When I was a kid, I used to do a lot of what I will call, “Pictionary Praying.”
That is, kneeling on the carpet in front of my bed with my eyes closed and my hands folded (you know, how you’d draw prayer if it was your Pictionary word).
But carpet on skinned soccer girl knees doesn’t feel good, and there were times where I had something to say but it wasn’t time for bed. And that, my loves, is the start of lawless prayers.
For those of you worried that all of this talk of prayer will morph into a diatribe on faith, church clothes, or the role, or gender of God—it won’t.
Instead, when I say prayer, I mean prayer loosely and comfortably. Easy to nap in and no bra required. The kind of prayer that everyone has felt whether you’re Catholic, Muslim, Agnostic, or tired. Not because I am trying to mold my message to fit everyone’s box, but because I think everyone just needs to throw up their hands and admit they don’t really know where their box came from.
What we need is to be more free with prayer than how it is currently used. I am trying to paint prayer everywhere. I want it to get on the ceiling.
One of the main drawbacks of “Pictionary prayer” is the inaccessibility.

# DATASET EXTRACT
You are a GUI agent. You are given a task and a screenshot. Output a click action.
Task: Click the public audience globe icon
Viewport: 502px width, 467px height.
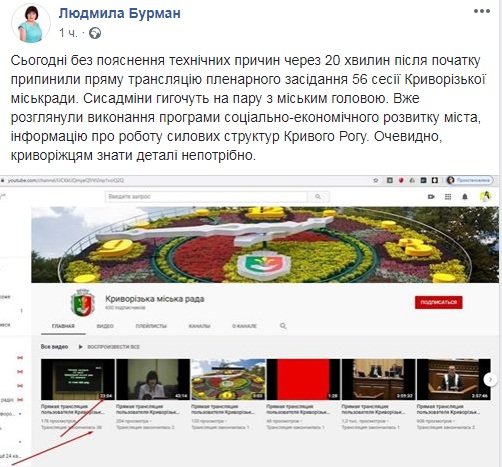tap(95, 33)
* * *
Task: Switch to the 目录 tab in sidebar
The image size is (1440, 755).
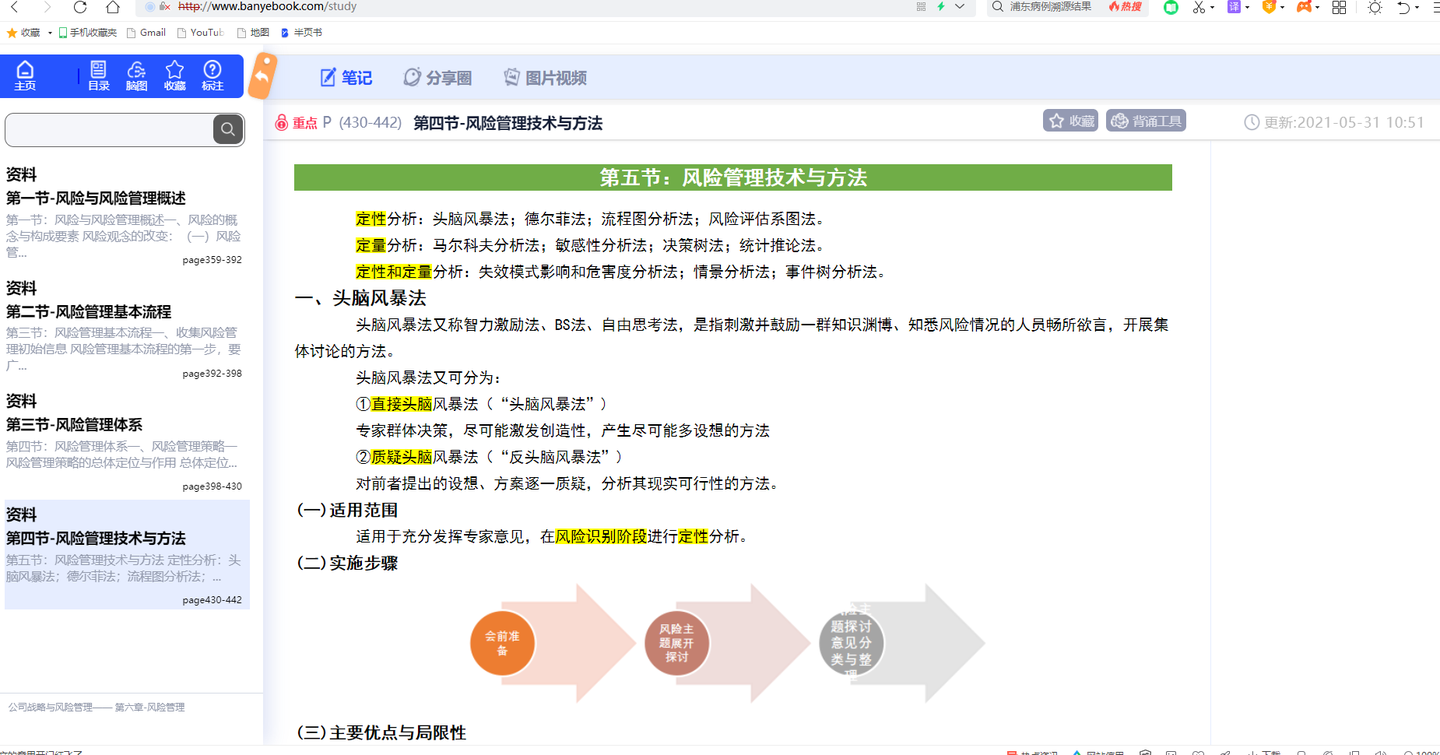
---
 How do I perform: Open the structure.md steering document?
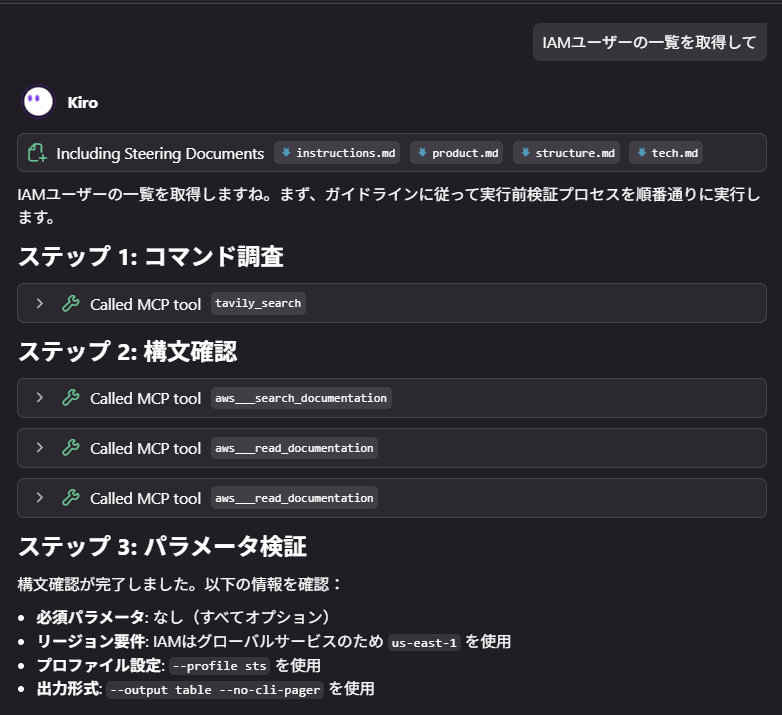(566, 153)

# TASK 1
Quote the piece on prayer from "For those of" through "is the inaccessibility.".
# TASK 2
The piece on prayer names several kinds of people who have all felt the loose, comfortable kind of prayer it describes. List every one of them.
# TASK 3
In the piece on prayer, where does the writer want prayer to get?

# WRITTEN RESPONSE 1
For those of you worried that all of this talk of prayer will morph into a diatribe on faith, church clothes, or the role, or gender of God—it won’t.
Instead, when I say prayer, I mean prayer loosely and comfortably. Easy to nap in and no bra required. The kind of prayer that everyone has felt whether you’re Catholic, Muslim, Agnostic, or tired. Not because I am trying to mold my message to fit everyone’s box, but because I think everyone just needs to throw up their hands and admit they don’t really know where their box came from.
What we need is to be more free with prayer than how it is currently used. I am trying to paint prayer everywhere. I want it to get on the ceiling.
One of the main drawbacks of “Pictionary prayer” is the inaccessibility.

# WRITTEN RESPONSE 2
Catholic, Muslim, Agnostic, tired

# WRITTEN RESPONSE 3
On the ceiling.